Natural incretins are depleted in people with type 2 diabetes. Replacing them and promoting their effects using GLP-1 analogues and DPP-4 inhibitors not only stimulates the secretion of insulin but also enables its production to be tailored to carbohydrate intake. Stimulation of insulin secretion is glucose-dependent and “switches off” when blood glucose levels reach the fasting range. This is important for both patients and clinicians. The drugs on their own do not significantly increase the risk of hypoglycaemia unless the person is also taking a sulphonylurea, meglitinide or insulin. This freedom reduces the need for self-monitoring of blood glucose and may be safer for those who drive cars or other vehicles.

Incretins were found to have other beneficial effects for people with diabetes (see Box 1), including an overall reduction in caloric intake through improved satiety and delayed gastric emptying. They cause a reduction in gluconeogenesis through suppression of glucagon levels, increased insulin sensitivity and preservation of beta-cell mass due to reduced apoptosis. Through these effects, blood glucose levels may be safely reduced without risk of weight increase. Whilst the DPP-4 inhibitors are weight-neutral, GLP-1 analogues may actually reduce weight, an effect that is small on average but very significant in some people.

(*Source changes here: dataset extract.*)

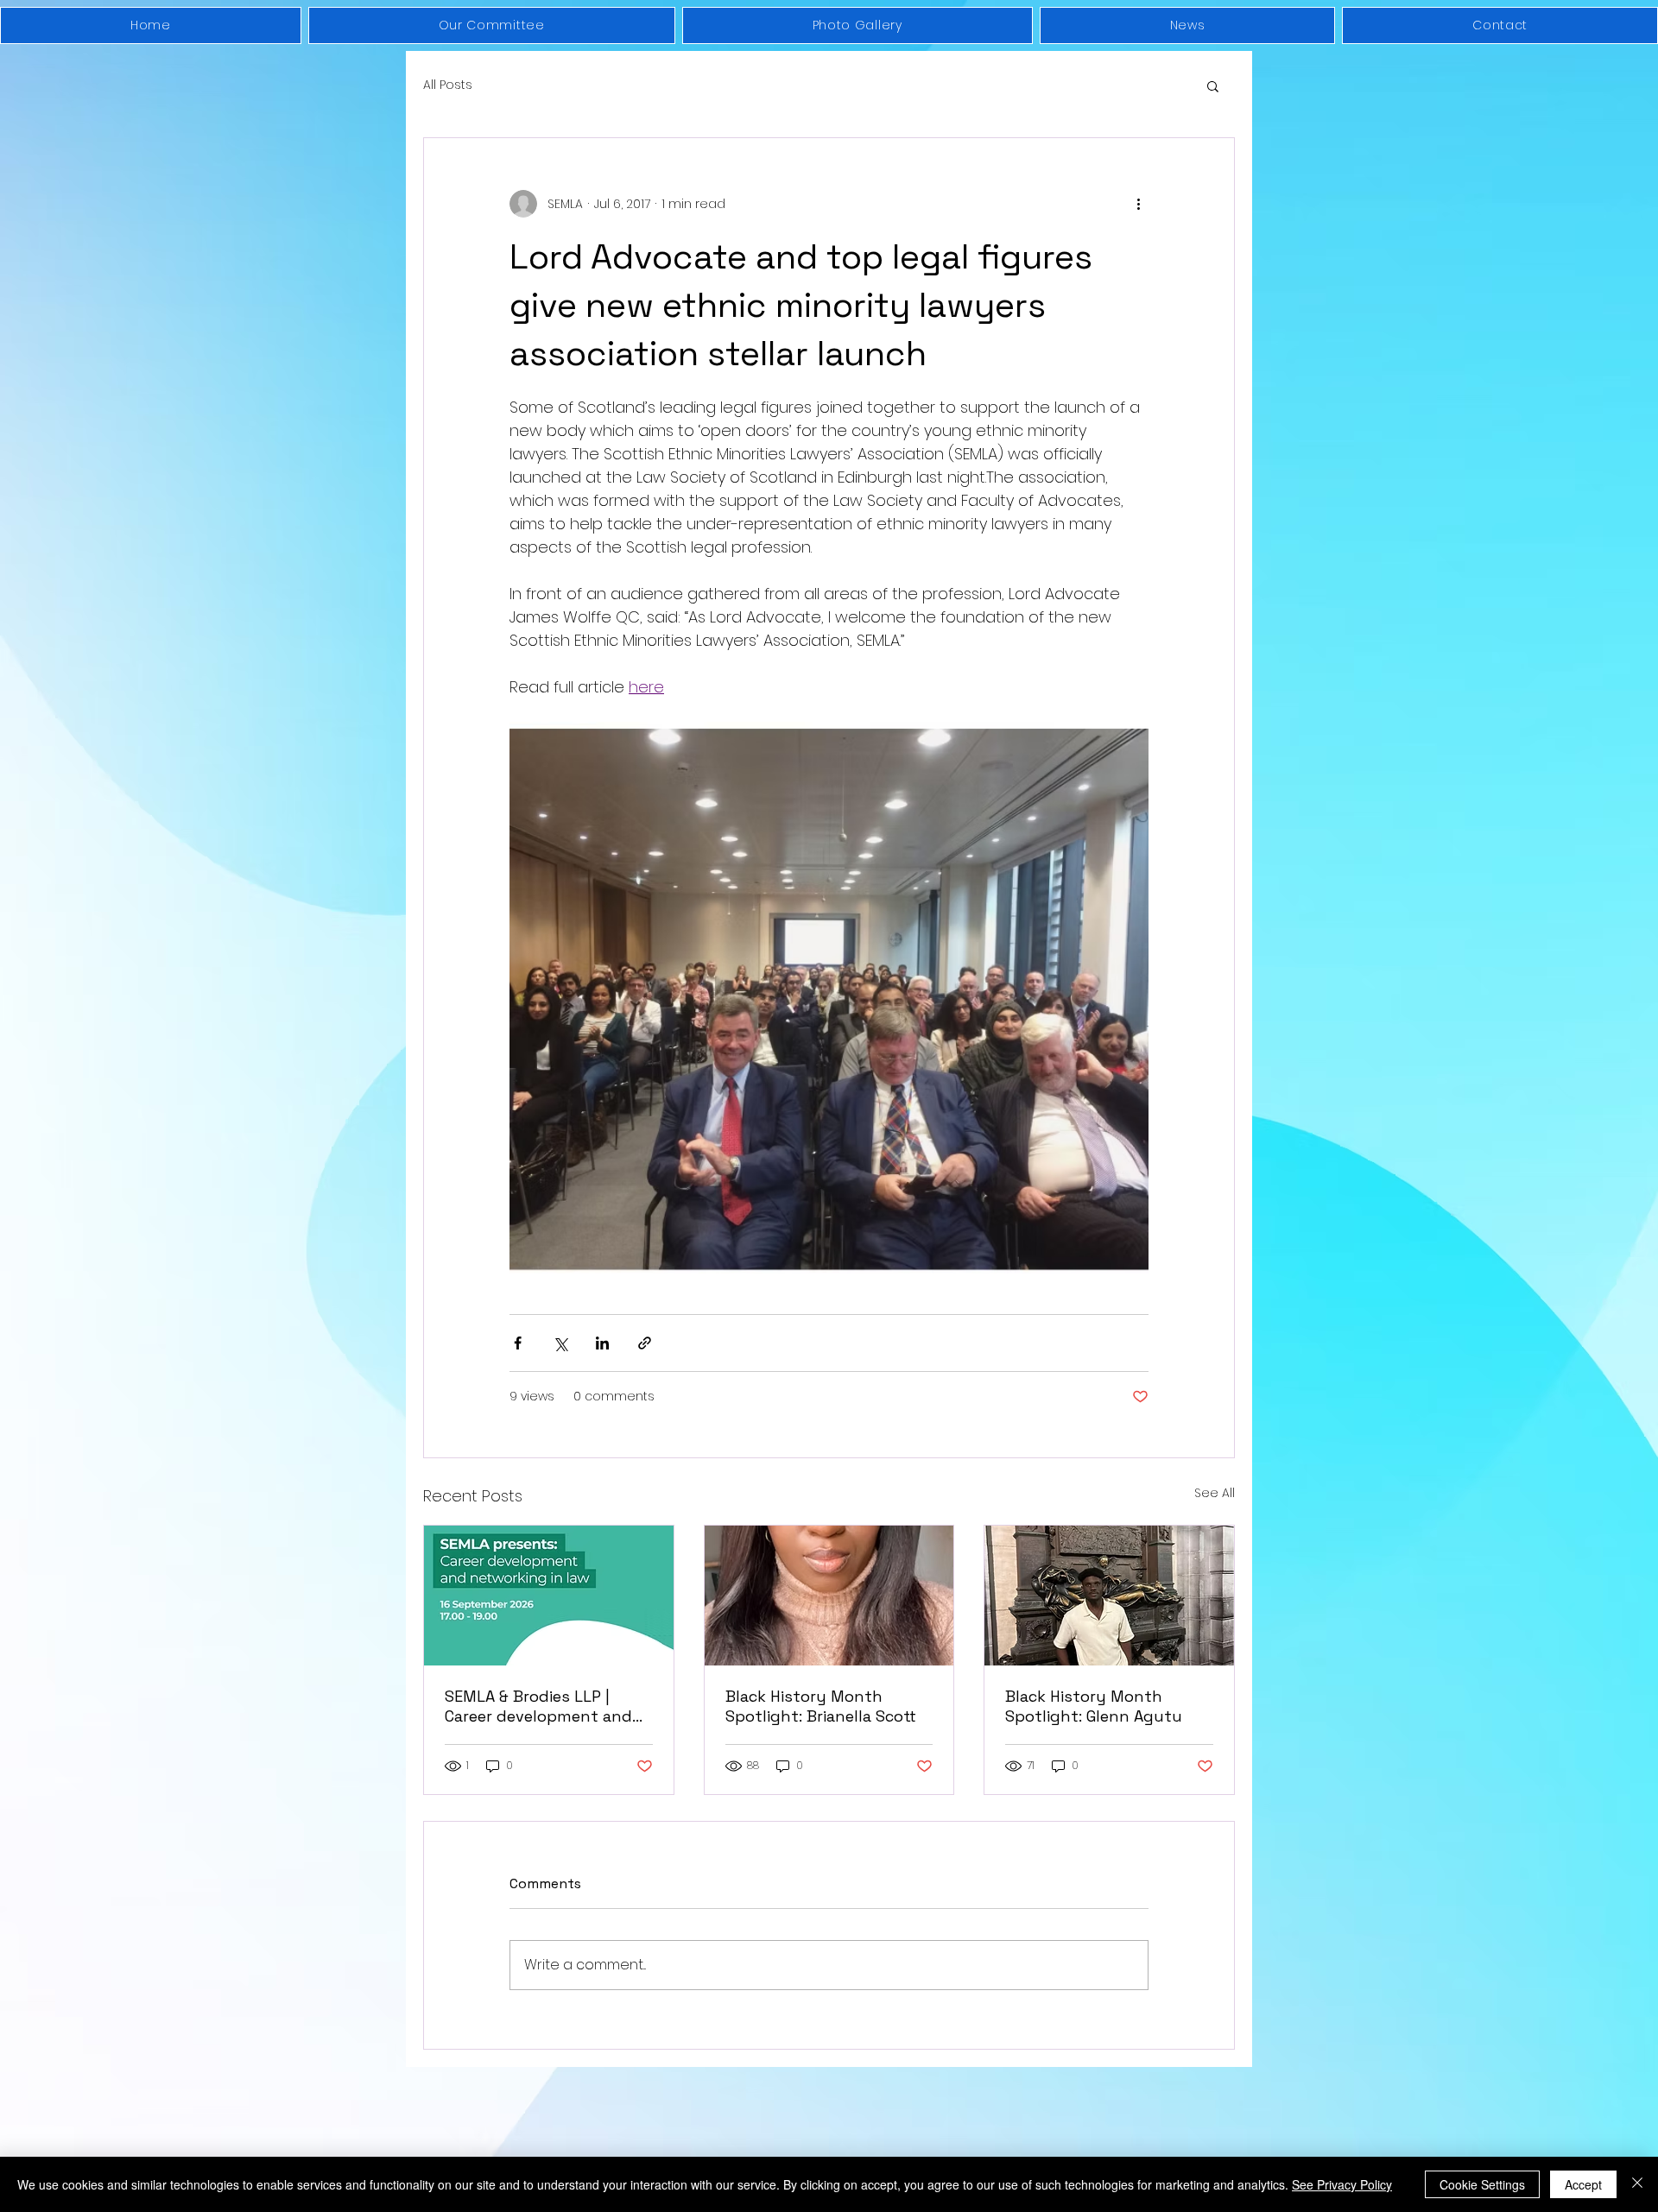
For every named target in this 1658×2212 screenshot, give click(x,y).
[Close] (1637, 2184)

It is still too early to say how much long-term cardiovascular risk and other complications of diabetes are reduced by these two new classes of drug. Concerns over a raised risk of pancreatitis are the subject of ongoing investigation. These issues should be resolved in the foreseeable future.

The history of the discovery of the incretin effect, traceable to the first observations in 1906 and leading to the marketing of the first licensed GLP-1 analogue, exenatide, a century later was made possible by the resurgence of interest in the phenomenon described in this article.